[[ GIVEN RECORDS open ]]

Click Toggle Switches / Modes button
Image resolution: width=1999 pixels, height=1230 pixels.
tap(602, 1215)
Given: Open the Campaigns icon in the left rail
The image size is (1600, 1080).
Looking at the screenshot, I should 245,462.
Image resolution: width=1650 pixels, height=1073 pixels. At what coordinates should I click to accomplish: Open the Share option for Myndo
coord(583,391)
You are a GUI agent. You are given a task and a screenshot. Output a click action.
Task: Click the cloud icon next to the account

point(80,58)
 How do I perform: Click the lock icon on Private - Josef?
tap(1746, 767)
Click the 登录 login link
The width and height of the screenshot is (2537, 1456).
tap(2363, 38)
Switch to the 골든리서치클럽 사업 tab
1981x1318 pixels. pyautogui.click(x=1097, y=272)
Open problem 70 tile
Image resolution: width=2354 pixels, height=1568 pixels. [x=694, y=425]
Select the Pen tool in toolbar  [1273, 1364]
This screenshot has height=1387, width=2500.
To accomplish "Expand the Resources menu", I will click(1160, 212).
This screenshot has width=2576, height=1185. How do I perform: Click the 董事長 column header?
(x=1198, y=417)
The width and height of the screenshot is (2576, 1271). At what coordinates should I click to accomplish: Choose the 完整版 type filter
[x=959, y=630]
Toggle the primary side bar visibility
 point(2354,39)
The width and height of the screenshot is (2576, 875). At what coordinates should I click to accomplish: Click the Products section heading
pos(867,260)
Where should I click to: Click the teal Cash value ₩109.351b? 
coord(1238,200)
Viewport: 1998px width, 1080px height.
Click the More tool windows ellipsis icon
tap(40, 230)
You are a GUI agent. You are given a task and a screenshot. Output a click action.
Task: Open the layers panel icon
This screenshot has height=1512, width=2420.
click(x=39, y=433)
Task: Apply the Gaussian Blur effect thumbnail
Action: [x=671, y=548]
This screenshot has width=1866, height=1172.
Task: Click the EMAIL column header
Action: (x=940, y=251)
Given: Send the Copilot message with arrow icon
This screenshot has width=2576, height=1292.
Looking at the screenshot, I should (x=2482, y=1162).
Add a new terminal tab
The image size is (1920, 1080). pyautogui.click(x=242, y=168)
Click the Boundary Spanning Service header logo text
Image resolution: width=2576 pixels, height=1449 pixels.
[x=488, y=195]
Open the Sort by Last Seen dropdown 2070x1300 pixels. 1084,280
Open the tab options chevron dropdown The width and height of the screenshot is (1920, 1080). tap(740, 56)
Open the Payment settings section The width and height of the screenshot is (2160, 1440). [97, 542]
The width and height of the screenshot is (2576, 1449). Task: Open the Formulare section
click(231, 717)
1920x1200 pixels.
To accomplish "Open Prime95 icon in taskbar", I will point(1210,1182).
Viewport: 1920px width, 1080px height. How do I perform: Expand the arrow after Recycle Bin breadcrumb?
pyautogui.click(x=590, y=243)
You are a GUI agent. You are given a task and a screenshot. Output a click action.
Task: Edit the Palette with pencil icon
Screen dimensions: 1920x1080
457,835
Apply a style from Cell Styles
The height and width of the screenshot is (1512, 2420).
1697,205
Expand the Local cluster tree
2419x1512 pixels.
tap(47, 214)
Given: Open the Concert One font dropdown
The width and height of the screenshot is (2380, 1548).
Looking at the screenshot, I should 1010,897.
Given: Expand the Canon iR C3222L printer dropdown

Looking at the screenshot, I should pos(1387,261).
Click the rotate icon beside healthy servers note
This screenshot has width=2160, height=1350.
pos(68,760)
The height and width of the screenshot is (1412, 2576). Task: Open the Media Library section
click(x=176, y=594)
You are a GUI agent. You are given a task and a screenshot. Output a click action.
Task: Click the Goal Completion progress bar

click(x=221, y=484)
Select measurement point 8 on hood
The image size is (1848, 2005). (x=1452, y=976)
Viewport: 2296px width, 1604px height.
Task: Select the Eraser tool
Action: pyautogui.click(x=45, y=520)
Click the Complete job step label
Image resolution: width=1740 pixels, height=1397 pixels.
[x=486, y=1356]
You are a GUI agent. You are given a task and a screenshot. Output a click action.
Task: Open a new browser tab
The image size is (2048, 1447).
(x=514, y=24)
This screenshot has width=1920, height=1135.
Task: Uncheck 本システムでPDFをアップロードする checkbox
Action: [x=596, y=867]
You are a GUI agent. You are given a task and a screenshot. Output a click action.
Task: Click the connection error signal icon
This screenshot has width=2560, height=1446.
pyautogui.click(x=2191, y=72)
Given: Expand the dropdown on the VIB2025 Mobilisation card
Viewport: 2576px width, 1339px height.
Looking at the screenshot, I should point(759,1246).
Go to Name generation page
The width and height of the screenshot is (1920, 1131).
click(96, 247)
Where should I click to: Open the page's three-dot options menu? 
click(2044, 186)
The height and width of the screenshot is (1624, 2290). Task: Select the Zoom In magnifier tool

[[ GIVEN RECORDS closed ]]

*WHAT THIS TASK INVOLVES*
Please return exactly the lines that run from the line with "Screen dimensions: 1920x1080" through the end of the records above, both included, and nothing more.

*EXERCISE SOLUTION*
Screen dimensions: 1920x1080
457,835
Apply a style from Cell Styles
The height and width of the screenshot is (1512, 2420).
1697,205
Expand the Local cluster tree
2419x1512 pixels.
tap(47, 214)
Given: Open the Concert One font dropdown
The width and height of the screenshot is (2380, 1548).
Looking at the screenshot, I should 1010,897.
Given: Expand the Canon iR C3222L printer dropdown

Looking at the screenshot, I should pos(1387,261).
Click the rotate icon beside healthy servers note
This screenshot has width=2160, height=1350.
pos(68,760)
The height and width of the screenshot is (1412, 2576). Task: Open the Media Library section
click(x=176, y=594)
You are a GUI agent. You are given a task and a screenshot. Output a click action.
Task: Click the Goal Completion progress bar

click(x=221, y=484)
Select measurement point 8 on hood
The image size is (1848, 2005). (x=1452, y=976)
Viewport: 2296px width, 1604px height.
Task: Select the Eraser tool
Action: pyautogui.click(x=45, y=520)
Click the Complete job step label
Image resolution: width=1740 pixels, height=1397 pixels.
[x=486, y=1356]
You are a GUI agent. You are given a task and a screenshot. Output a click action.
Task: Open a new browser tab
The image size is (2048, 1447).
(x=514, y=24)
This screenshot has width=1920, height=1135.
Task: Uncheck 本システムでPDFをアップロードする checkbox
Action: [x=596, y=867]
You are a GUI agent. You are given a task and a screenshot. Output a click action.
Task: Click the connection error signal icon
This screenshot has width=2560, height=1446.
pyautogui.click(x=2191, y=72)
Given: Expand the dropdown on the VIB2025 Mobilisation card
Viewport: 2576px width, 1339px height.
Looking at the screenshot, I should point(759,1246).
Go to Name generation page
The width and height of the screenshot is (1920, 1131).
click(96, 247)
Where should I click to: Open the page's three-dot options menu? 
click(2044, 186)
The height and width of the screenshot is (1624, 2290). Task: Select the Zoom In magnifier tool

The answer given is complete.